One could go on. The movie certainly does. It’s a marathon of murder, mutilation, rape, pedophilia, and bestiality. The Holocaust itself is basically a subplot: Though the landscapes and lifestyles at times look downright medieval, the film actually unfolds across Eastern Europe circa the Second World War, occasionally drifting from the main story to dramatize, say, a failed escape from a Deutsche Reichsbahn train. (We eventually learn that the boy’s parents disappeared when Hitler’s final solution reached their doorstep.) This episodic misery, this odyssey of suffering, comes from an acclaimed novel by Being There author Jerzy Kosinski. Like much of the Polish-American writer’s work, the book was embroiled in authorship controversy—in this case, the revelation that its litany of horrors were not, as Kosinski initially suggested, autobiographical. Perhaps that deserves more relief than outrage; by the final scene, who wouldn’t be glad to know this didn’t actually happen to someone?
Strange as it is to say about a movie that runs 170 minutes, The Painted Bird is economical, in its own exhausting way. Director Václav Marhoul keeps everything chugging along, from one injustice to the next, each step of the journey sketched in quick, harsh brushstrokes. Appearing among the ensemble of wearied European countenances are some familiar faces, each belonging to an international movie star: Stellan Skarsgård as a merciful Nazi, Harvey Keitel as a kindly but oblivious priest, Barry Pepper—in a callback to his role in a more sentimental depiction of WWII’s horrors—as a steely sniper. These cameos are less distracting than the ones in 1917—and thank God that The Painted Bird doesn’t attempt to work all its hellish sights into a single shot.
One might think of Come And See, Elem Klimov’s ceaselessly harrowing drama of contemporaneous atrocity—the rare war movie that’s legitimately, unquestionably anti-war. But that film immersed viewers in not just the violence but also the psychological ordeal of its grim circumstances. The Painted Bird hovers at a distance, dispassionately cataloguing traumas.
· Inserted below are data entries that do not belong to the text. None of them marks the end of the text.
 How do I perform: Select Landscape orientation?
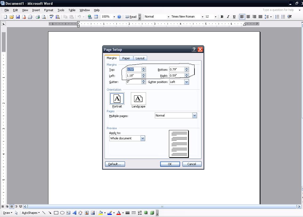coord(138,99)
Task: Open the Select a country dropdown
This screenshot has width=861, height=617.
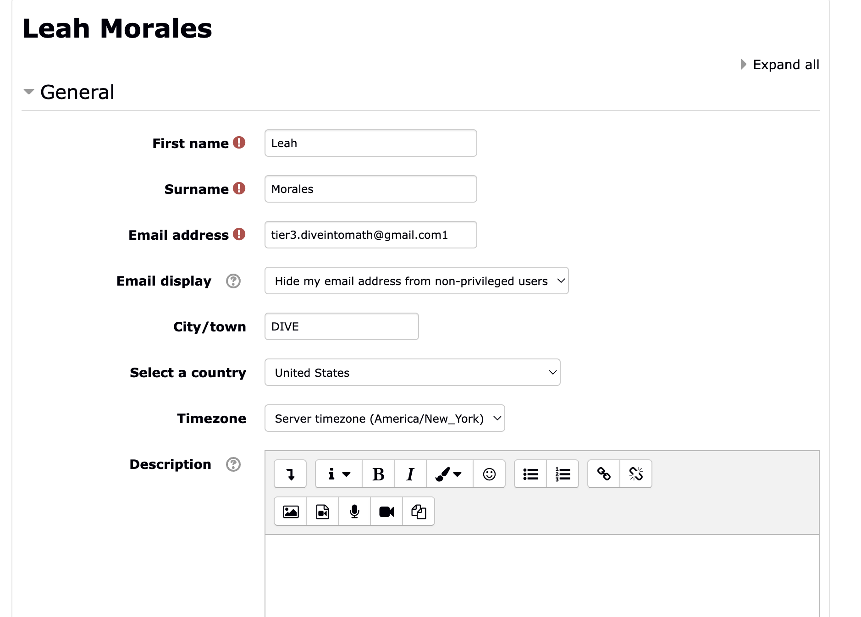Action: click(412, 373)
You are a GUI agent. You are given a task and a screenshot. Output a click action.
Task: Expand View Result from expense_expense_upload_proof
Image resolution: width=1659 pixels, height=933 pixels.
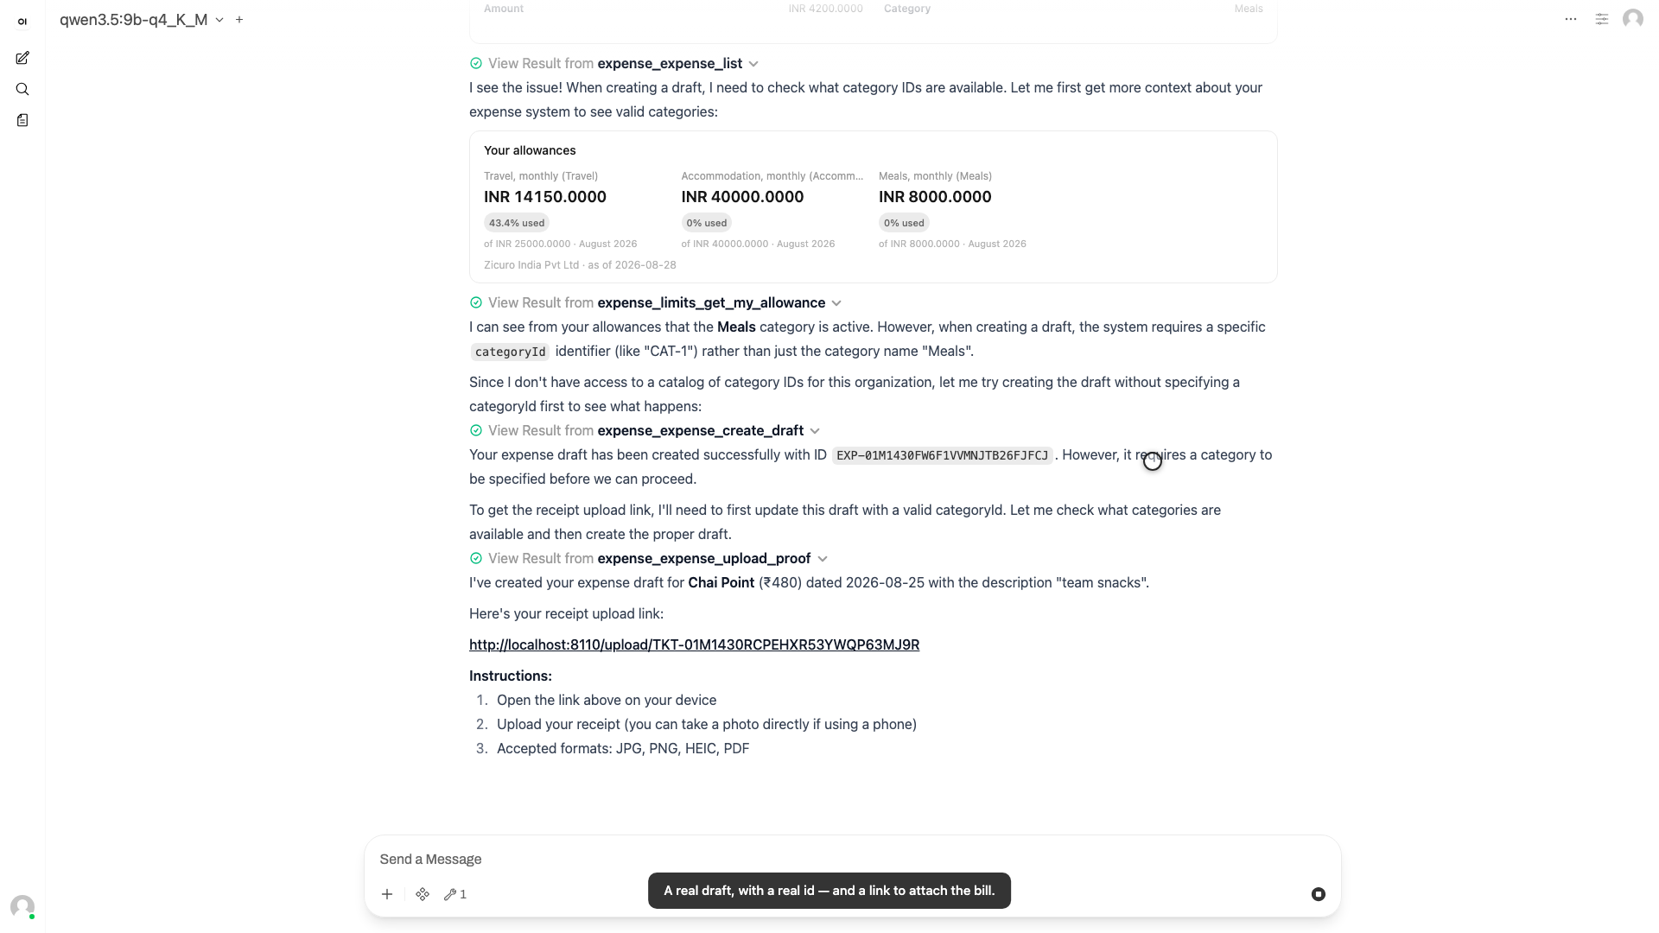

Its protagonist is more like the perpetually brutalized donkey of Bresson’s Au Hasard Balthazar, passed from one unkind keeper to the next. Kosinski’s novel provided us his first-person impressions on the mistreatment. Here, he’s just a silent, resilient husk—less a character than a shambling embodiment of shattered innocence. His only real trait is an affection for animals, so of course he will be rigorously, methodically disabused of it; on top of all the human casualties, The Painted Bird erects a pile of animal corpses, snapping equine necks and—in the metaphoric moment that provides the story its title—sending a marked bird into a flock that takes it for an intruder. We really know the boy’s been reshaped by his awful experiences when he vindictively beheads a goat.
All of this agony is captured with great skill and artistry. Shot in Cinemascope, in crisp 35mm black-and-white, The Painted Bird is beautiful just to look at, even when its content is unspeakably ugly; there are images that will burn themselves onto your memory, whether you want them to or not. Yet the film’s emotional spectrum, a flat line of unyielding despair, is as limited as its color palette. And it settles into a pattern so dispiritingly repetitive (and repetitively dispiriting) it begins to resemble self-parody: How many times can we watch this boy begin to adjust to a new home, only to discover that the adult taking him in is as sadistic or broken as the last? The Painted Bird is, in the end, the kind of slog that treats shopworn insights about the brutality of man as justification for drowning us in the evidence—like, for example, an early scene of Udo Kier, in the most disturbing of the cameos, carving out a man’s eyeballs with a spoon. Two hours and change later, you might envy that man.